Before he became fascinated by space, Dr. Talk wanted to be a marine biologist. But with a paramedic for a mom, he developed an interest in medicine. What drew him to EVMS was the focus on patient interaction.



“I think it’s one of the most important — and hardest — skills that a doctor has to learn,” Dr. Talk says. “A problem we have in medicine is the ‘Google search’ — a patient provides us with a basic list of symptoms, and we say, ‘Here’s your problem, and here’s your medication.’ But if you actually talk to patients and listen to them, you find there’s something more going on.

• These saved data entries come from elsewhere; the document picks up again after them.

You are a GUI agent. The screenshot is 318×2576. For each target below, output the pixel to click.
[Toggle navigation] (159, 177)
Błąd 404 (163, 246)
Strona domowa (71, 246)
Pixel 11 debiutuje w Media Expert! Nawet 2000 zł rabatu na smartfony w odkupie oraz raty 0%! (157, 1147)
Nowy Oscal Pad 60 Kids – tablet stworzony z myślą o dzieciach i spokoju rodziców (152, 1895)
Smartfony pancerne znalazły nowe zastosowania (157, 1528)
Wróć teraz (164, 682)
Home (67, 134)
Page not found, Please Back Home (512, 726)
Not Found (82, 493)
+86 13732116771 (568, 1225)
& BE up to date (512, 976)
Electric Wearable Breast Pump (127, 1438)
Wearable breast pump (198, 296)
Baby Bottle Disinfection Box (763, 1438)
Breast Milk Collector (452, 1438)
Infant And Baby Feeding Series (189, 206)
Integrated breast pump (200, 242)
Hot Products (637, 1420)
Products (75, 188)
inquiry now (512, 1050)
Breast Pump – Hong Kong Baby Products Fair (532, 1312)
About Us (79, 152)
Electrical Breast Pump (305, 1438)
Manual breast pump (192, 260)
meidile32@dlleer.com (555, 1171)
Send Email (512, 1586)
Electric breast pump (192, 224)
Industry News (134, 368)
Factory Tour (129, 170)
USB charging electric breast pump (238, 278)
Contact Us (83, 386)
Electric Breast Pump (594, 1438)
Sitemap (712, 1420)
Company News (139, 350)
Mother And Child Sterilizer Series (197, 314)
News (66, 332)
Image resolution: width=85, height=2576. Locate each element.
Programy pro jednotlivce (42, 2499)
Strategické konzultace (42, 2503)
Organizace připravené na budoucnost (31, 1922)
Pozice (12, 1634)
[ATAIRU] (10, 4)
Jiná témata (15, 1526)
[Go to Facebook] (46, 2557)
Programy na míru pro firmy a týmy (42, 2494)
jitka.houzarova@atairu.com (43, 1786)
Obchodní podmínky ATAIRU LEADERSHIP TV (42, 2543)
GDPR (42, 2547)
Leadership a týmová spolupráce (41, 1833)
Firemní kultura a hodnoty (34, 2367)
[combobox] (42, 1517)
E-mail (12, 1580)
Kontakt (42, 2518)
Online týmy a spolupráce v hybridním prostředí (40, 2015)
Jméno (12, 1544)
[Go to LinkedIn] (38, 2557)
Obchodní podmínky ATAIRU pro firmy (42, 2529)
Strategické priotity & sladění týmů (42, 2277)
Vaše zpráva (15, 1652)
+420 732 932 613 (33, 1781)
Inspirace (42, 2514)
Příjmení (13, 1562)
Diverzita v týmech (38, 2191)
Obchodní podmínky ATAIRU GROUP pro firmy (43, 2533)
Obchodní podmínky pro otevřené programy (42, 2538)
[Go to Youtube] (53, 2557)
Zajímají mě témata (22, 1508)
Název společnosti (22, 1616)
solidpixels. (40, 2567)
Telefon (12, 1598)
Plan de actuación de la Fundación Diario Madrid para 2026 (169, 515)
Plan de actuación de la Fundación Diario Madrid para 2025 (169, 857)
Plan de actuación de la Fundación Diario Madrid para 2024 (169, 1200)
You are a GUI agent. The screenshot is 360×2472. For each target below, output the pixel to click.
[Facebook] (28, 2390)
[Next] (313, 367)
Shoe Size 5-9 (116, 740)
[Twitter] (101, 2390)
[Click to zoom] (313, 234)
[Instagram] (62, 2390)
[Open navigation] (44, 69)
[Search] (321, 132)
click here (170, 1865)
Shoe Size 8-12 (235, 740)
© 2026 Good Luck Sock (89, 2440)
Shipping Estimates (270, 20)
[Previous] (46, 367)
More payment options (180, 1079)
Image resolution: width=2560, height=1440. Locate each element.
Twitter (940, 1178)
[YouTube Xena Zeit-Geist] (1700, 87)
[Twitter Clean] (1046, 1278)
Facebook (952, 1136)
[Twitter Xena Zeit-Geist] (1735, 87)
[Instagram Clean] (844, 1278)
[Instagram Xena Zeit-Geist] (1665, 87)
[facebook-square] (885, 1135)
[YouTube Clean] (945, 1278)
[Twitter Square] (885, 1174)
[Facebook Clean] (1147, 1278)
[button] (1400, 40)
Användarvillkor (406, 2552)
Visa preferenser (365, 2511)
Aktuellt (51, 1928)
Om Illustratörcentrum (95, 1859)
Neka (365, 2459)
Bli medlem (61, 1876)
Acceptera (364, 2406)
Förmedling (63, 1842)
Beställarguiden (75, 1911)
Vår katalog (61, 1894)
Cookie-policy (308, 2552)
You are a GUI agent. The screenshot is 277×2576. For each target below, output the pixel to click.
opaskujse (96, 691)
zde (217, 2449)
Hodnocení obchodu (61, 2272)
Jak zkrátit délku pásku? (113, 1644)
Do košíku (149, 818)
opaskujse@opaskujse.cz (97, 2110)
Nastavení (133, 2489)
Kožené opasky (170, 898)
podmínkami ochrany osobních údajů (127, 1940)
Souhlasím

And that’s how you go from treating a symptom to treating a patient.”

In his spare time, Dr. Talk goes camping with his three boys. He also likes to draw, and he volunteers with his church. And, of course, there’s his love of science fiction.

“The SpaceWorks project allows me to embrace something about my job that I love, which is medicine, as well as this boyish ideal of the sci-fi world of space travel. I’m combining them into something that may benefit us going forward.”